-- EXERCISE REQUIREMENTS --
When you reach the line with "This screenshot has height=392, width=737.", start repeating the lines exactly and keep going to the end of the records, but drop every picture.

(Collected data)

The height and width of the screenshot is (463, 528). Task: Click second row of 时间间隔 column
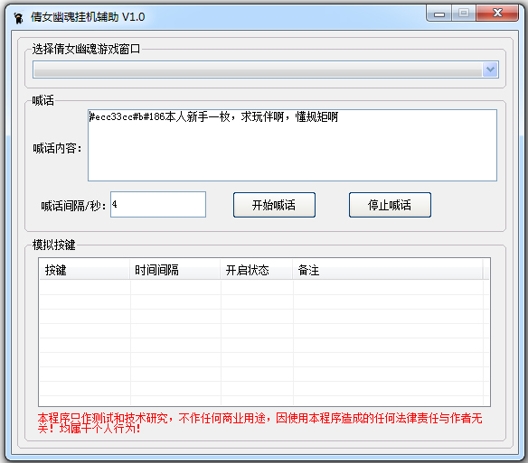pos(175,302)
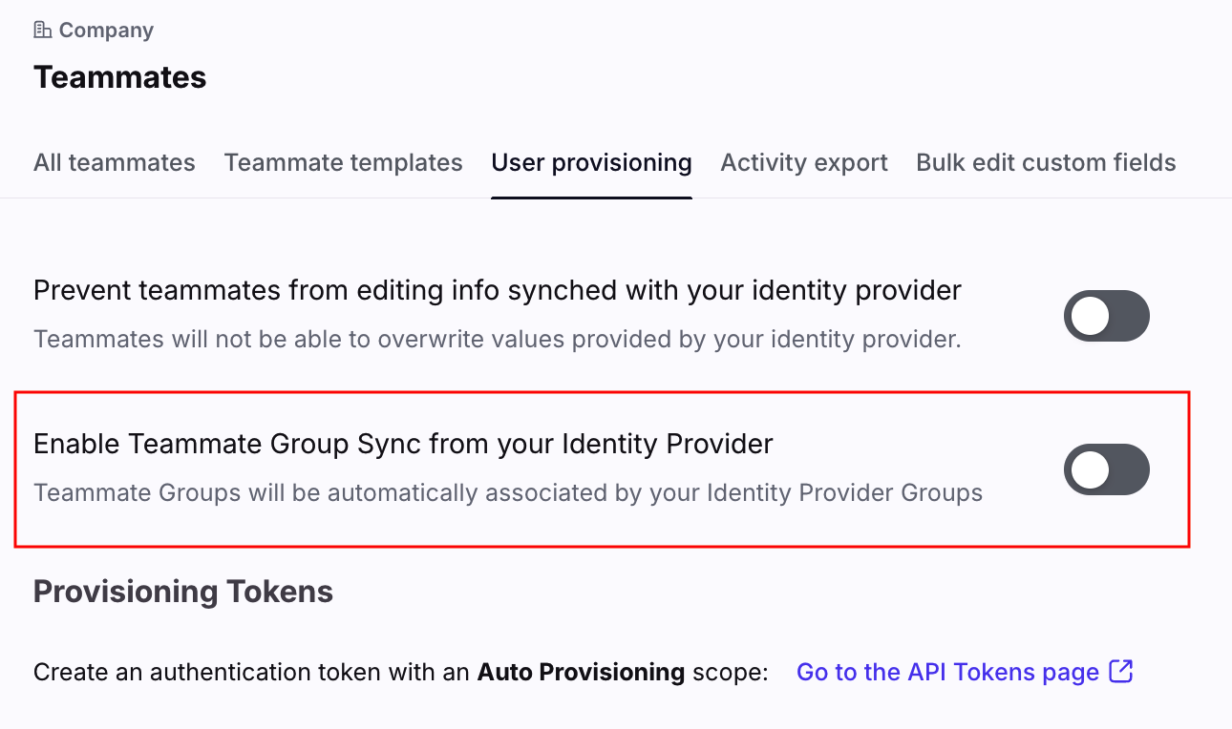This screenshot has width=1232, height=729.
Task: Go to the Activity export tab
Action: tap(803, 163)
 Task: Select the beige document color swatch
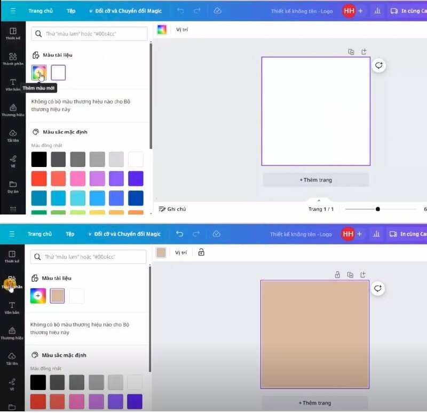[x=57, y=296]
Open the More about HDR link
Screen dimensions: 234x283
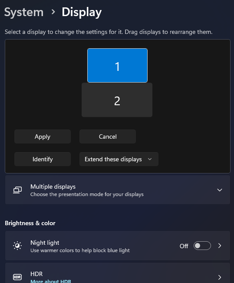51,281
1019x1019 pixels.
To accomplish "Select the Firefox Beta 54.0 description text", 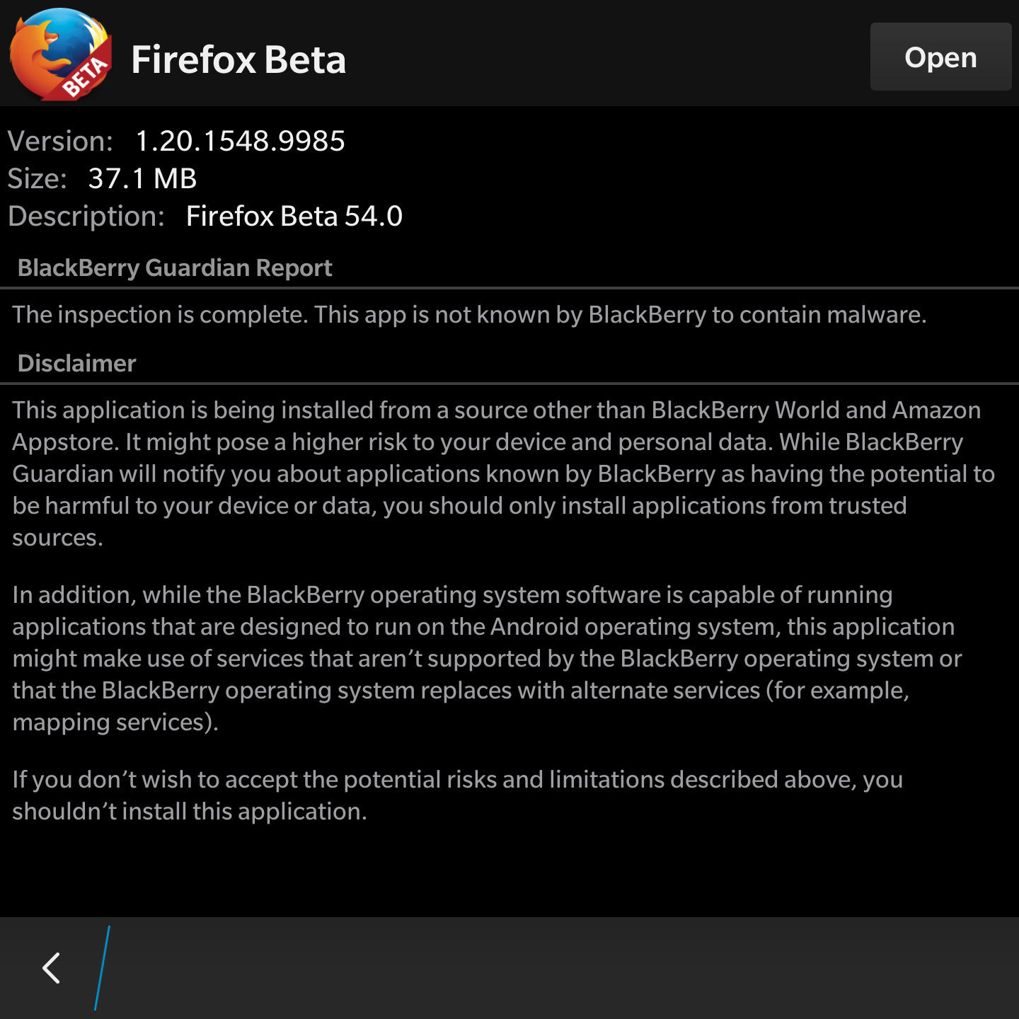I will coord(294,216).
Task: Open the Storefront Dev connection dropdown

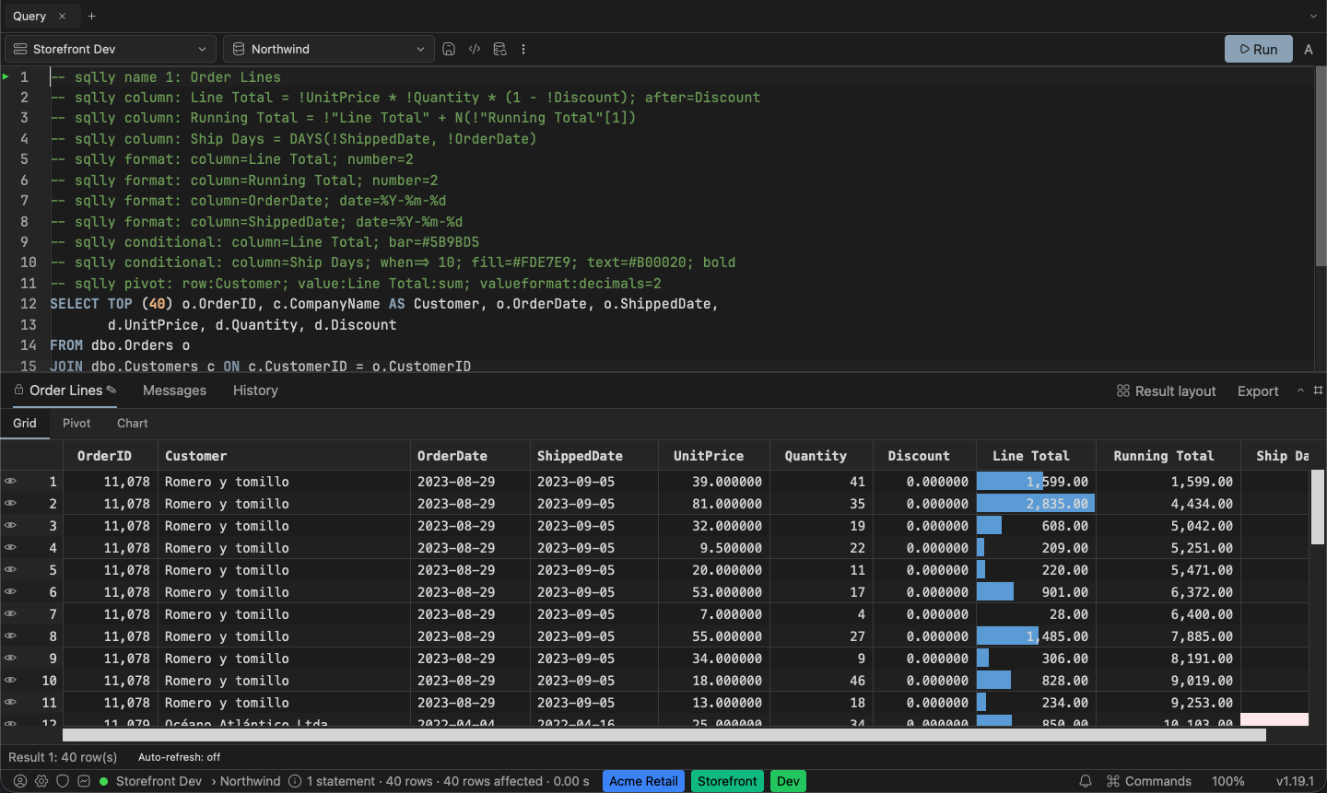Action: [x=111, y=49]
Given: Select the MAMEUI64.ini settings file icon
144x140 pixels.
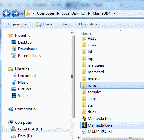Looking at the screenshot, I should pyautogui.click(x=84, y=132).
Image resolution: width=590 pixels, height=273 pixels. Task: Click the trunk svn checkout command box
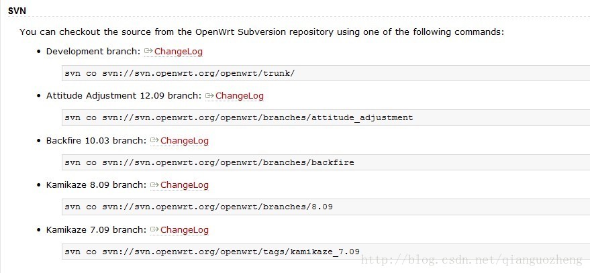tap(326, 73)
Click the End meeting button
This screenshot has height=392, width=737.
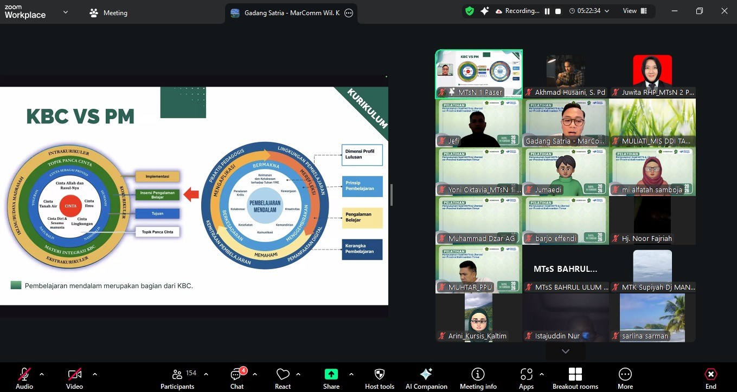pos(710,378)
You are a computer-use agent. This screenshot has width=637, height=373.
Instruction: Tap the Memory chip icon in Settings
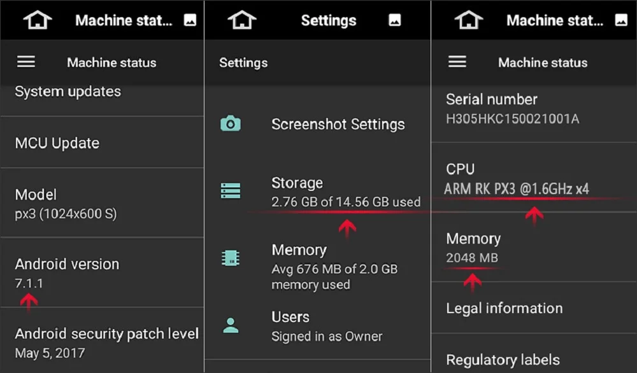[x=230, y=257]
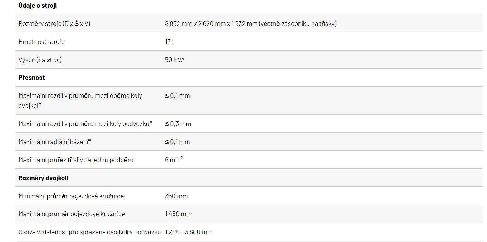This screenshot has width=487, height=242.
Task: Select the "Maximální průměr pojezdové kružnice" label
Action: point(72,214)
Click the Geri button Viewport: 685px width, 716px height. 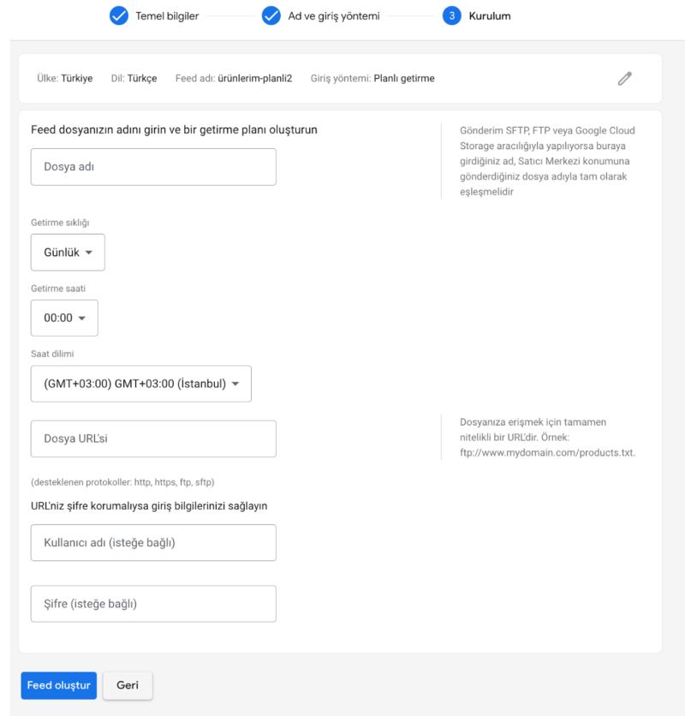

-- COMPLETED EXERCISE --
This screenshot has height=392, width=737.
pos(710,378)
You are a computer-use agent. This screenshot has width=637, height=373.
Instruction: Tap the Memory chip icon in Settings
[x=230, y=257]
This screenshot has width=487, height=242.
Task: Select the "Maximální průměr pojezdové kružnice" label
Action: point(72,214)
Click the Geri button Viewport: 685px width, 716px height. 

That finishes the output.